- WHAT THIS TASK INVOLVES
Exact wording is needed for every line from the one holding "ESP (26, 8)" to the end of the records below; write those lines out and omit the pictures.

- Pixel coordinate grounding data
BEGIN
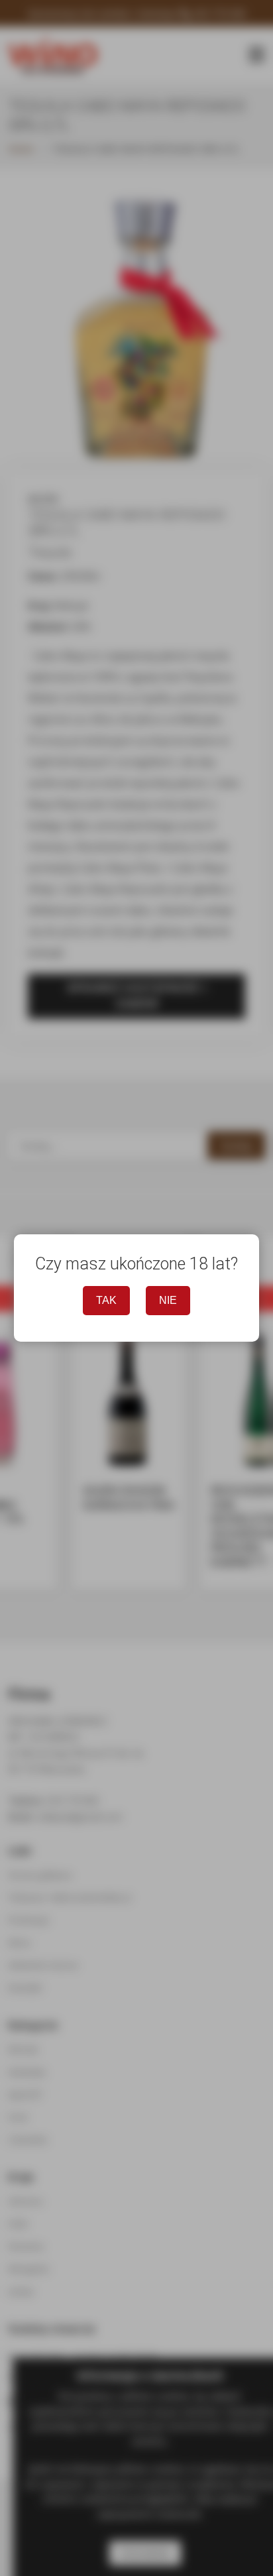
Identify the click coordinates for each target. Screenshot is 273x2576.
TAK (106, 1300)
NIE (168, 1300)
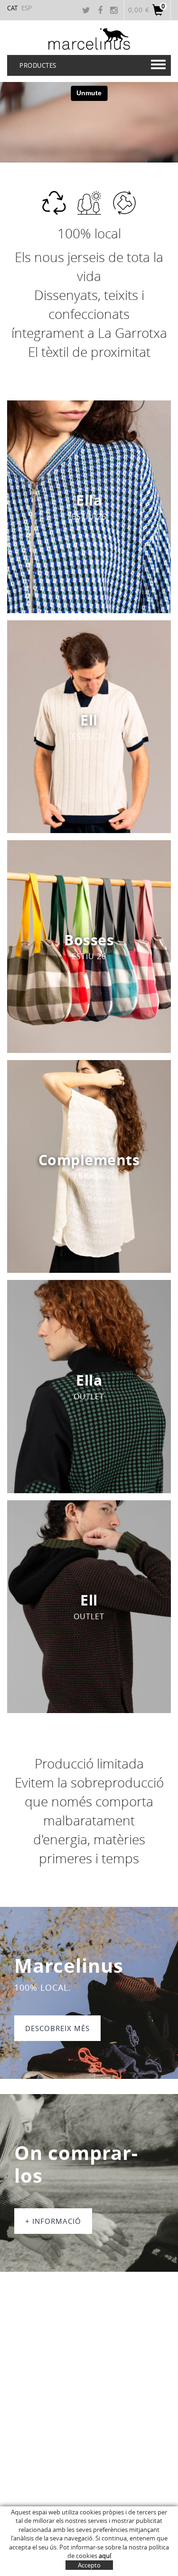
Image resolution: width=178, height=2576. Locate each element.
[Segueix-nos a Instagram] (115, 11)
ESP (26, 8)
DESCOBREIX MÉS (57, 2028)
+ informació (53, 2221)
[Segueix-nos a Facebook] (101, 11)
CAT (12, 8)
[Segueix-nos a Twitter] (87, 11)
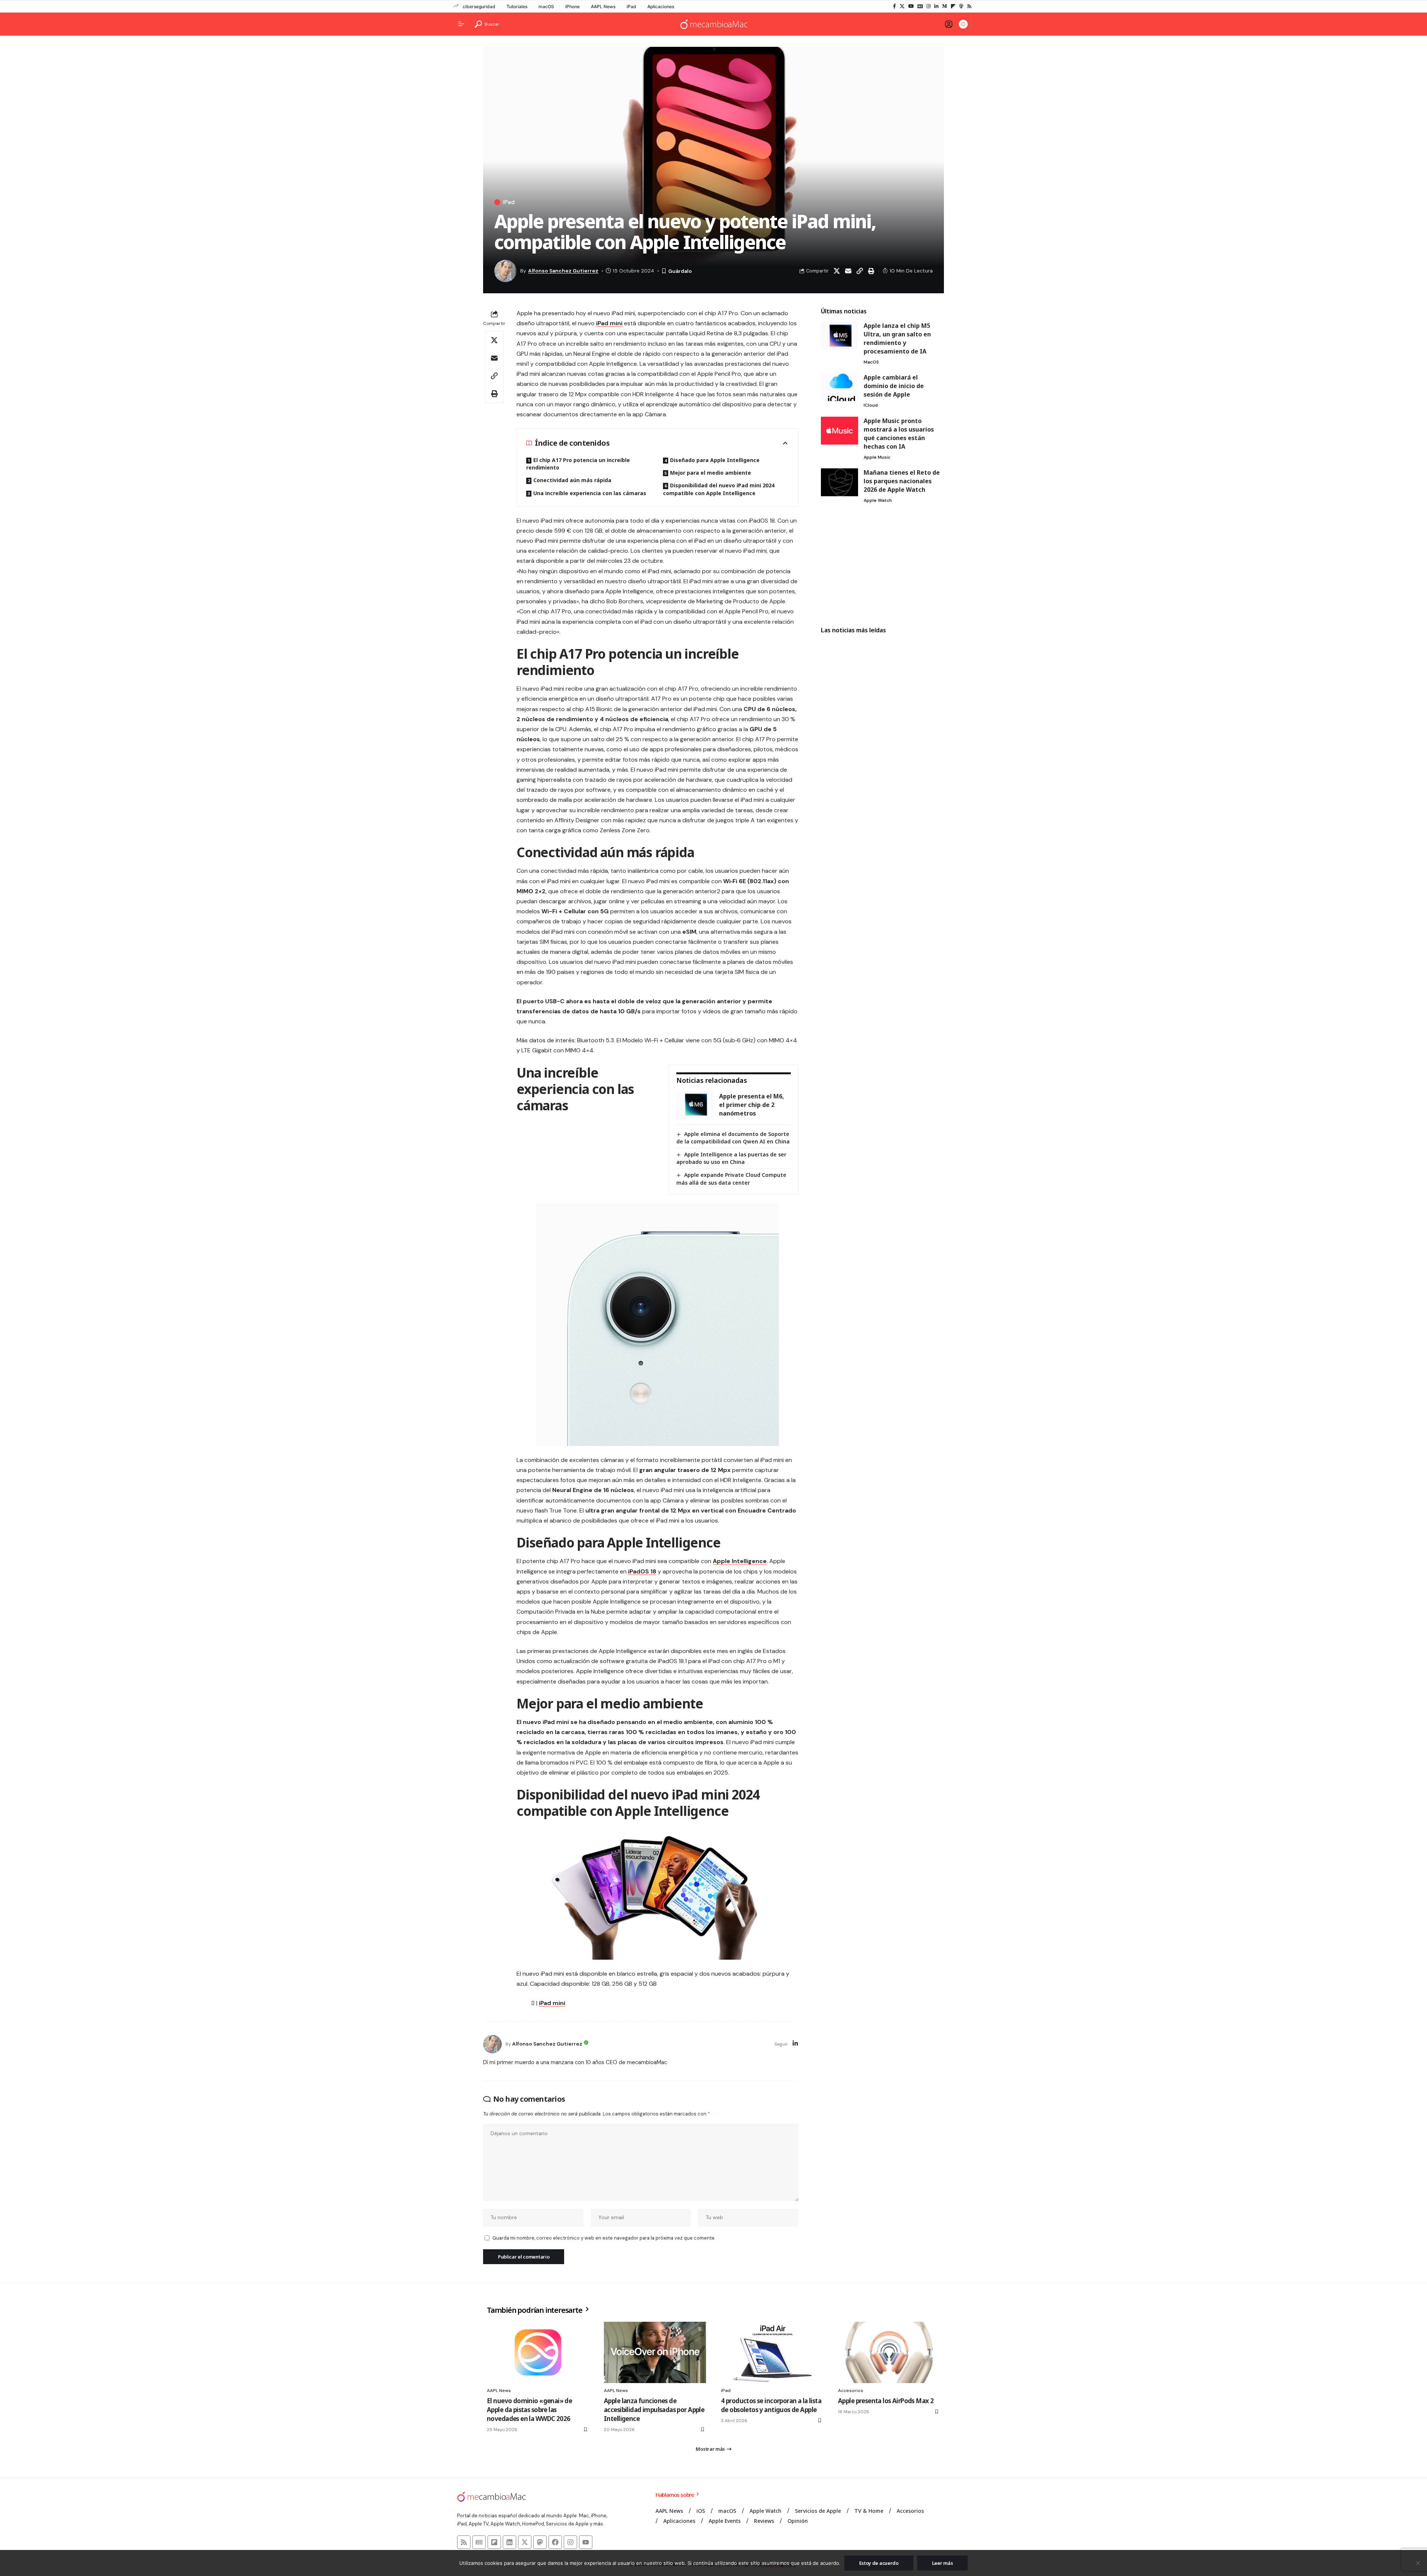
END
- WRITTEN SOLUTION
ESP (26, 8)
DESCOBREIX MÉS (57, 2028)
+ informació (53, 2221)
[Segueix-nos a Facebook] (101, 11)
CAT (12, 8)
[Segueix-nos a Twitter] (87, 11)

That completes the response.